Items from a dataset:

===============

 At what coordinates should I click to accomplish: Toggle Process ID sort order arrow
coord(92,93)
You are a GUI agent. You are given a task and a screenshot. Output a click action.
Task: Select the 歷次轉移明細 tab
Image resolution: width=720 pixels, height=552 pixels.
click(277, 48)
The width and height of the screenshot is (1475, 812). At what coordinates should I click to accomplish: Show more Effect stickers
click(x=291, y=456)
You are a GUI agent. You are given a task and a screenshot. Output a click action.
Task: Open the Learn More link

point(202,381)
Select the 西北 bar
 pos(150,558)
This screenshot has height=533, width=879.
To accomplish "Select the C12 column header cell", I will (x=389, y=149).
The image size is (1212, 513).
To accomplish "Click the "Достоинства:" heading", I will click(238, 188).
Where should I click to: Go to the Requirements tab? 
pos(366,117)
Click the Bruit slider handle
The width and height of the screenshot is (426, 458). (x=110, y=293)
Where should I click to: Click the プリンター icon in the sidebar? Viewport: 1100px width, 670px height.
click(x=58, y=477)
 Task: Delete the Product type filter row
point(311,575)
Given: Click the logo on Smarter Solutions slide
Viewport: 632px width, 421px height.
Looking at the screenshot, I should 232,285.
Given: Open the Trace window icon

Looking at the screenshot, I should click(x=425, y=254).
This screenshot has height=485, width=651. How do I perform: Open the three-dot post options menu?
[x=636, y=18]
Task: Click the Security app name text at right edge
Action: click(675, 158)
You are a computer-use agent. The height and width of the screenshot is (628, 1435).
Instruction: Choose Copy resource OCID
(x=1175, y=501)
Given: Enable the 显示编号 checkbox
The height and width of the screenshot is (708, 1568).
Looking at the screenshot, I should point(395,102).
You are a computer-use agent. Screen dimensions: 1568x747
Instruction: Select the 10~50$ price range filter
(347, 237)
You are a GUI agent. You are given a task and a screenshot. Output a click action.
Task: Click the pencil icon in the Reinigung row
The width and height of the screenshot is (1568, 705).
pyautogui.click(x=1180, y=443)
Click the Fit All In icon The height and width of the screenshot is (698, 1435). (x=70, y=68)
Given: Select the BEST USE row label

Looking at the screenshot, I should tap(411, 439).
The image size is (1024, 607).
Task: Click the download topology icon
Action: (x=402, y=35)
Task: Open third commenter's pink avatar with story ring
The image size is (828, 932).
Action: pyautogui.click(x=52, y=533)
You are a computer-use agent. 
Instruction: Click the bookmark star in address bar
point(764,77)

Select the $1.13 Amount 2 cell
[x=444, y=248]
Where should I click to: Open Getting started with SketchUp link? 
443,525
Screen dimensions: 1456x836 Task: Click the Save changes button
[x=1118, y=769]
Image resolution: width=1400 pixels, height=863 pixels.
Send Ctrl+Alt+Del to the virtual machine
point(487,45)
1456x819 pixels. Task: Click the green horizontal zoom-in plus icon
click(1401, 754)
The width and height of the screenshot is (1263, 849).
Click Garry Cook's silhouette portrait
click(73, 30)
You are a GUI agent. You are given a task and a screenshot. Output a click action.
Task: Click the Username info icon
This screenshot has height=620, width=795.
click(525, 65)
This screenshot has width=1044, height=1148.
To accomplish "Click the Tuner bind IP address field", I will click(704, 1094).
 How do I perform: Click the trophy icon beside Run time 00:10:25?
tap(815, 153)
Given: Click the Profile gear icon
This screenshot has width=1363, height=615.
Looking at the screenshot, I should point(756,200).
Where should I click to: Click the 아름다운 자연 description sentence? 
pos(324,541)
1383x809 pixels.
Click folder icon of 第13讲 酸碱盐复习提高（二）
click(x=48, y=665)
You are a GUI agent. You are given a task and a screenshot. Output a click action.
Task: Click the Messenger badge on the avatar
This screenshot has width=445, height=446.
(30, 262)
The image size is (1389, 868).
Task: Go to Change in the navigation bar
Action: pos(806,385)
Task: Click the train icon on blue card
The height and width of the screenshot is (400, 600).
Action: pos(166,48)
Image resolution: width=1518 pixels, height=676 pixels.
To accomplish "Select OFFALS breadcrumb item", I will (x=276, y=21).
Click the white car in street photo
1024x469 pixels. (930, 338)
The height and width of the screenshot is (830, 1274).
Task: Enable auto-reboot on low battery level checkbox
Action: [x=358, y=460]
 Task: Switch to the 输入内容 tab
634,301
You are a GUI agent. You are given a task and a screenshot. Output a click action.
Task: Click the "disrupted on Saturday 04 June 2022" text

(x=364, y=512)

===============

■ **PROBLEM**:
Answer with a single number: how many lines above hold the word "will"?

■ **YOUR SOLUTION**:
4